L’euro se dirige vers le trimestre le plus faible depuis 2024. La devise a perdu environ deux pour cent par rapport au dollar ces derniers mois et s’échange actuellement autour de 1,15 dollar. Rien qu’en mars, elle a chuté de 2,5 pour cent, la plus forte baisse mensuelle depuis juillet de l’année dernière.

Cela représente un revirement notable. Fin janvier, l’euro avait franchi la barre de 1,20 dollar, son plus haut niveau en près de cinq ans. Les stratégistes en devises de Morgan Stanley prévoient que l’euro pourrait s’affaiblir davantage à court terme, potentiellement jusqu’à environ 1,13 dollar.

Retour du scénario de 2022

Avec le prix du pétrole au-dessus de 115 dollars le baril et le détroit d’Hormuz largement fermé, les cambistes reviennent au scénario bien connu de 2022. À l’époque, l’invasion russe de l’Ukraine avait semé le trouble sur les marchés européens et renforcé le dollar.

La situation actuelle présente des similitudes évidentes. L’Europe reste fortement dépendante de l’énergie importée, tandis que les États-Unis, grands producteurs de pétrole, sont moins vulnérables à ces chocs.

La Banque centrale européenne (BCE) est ainsi confrontée à un dilemme délicat. L’inflation est alimentée par l’énergie chère, tandis que l’économie montre simultanément des signes de faiblesse.

Le marché s’attend désormais à trois hausses de taux

Les attentes sur le marché monétaire ont radicalement changé en peu de temps. Alors qu’une baisse de taux était prévue, le marché anticipe maintenant trois hausses de taux cette année.

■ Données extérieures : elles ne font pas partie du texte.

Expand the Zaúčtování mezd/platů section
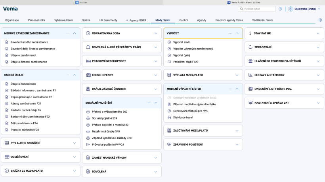 [x=237, y=131]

C’est un revirement notable. En général, un taux d’intérêt plus élevé soutient une devise. Mais cette règle ne s’applique que dans une économie forte.

En raison des perturbations sur le marché de l’énergie après le conflit au Moyen-Orient, ce mécanisme fonctionne différemment. Selon ING, les devises sensibles à la croissance, comme l’euro, sont plus durement touchées. Cela s’explique notamment par le fait que les pays exportateurs de pétrole investissent moins de capitaux à l’étranger, ce qui diminue la demande pour l’euro.

L’optimisme sur l’Europe s’effondre

Le sentiment positif autour de l’Europe en début d’année a rapidement disparu. Les attentes concernant une politique budgétaire allemande vigoureuse et des dépenses de défense accrues sont passées au second plan.

Parallèlement, les inquiétudes économiques augmentent. L’OCDE a abaissé ses prévisions de croissance, et des pays comme l’Allemagne et l’Italie envisagent de revoir leurs prévisions à la baisse.

Sur le marché des options également, la tendance est clairement devenue plus négative. La demande de protection contre une baisse de l’euro a atteint son plus haut niveau en quatre ans plus tôt ce mois-ci. Les investisseurs qui pariaient l’année dernière sur un euro plus fort ont en grande partie liquidé ces positions.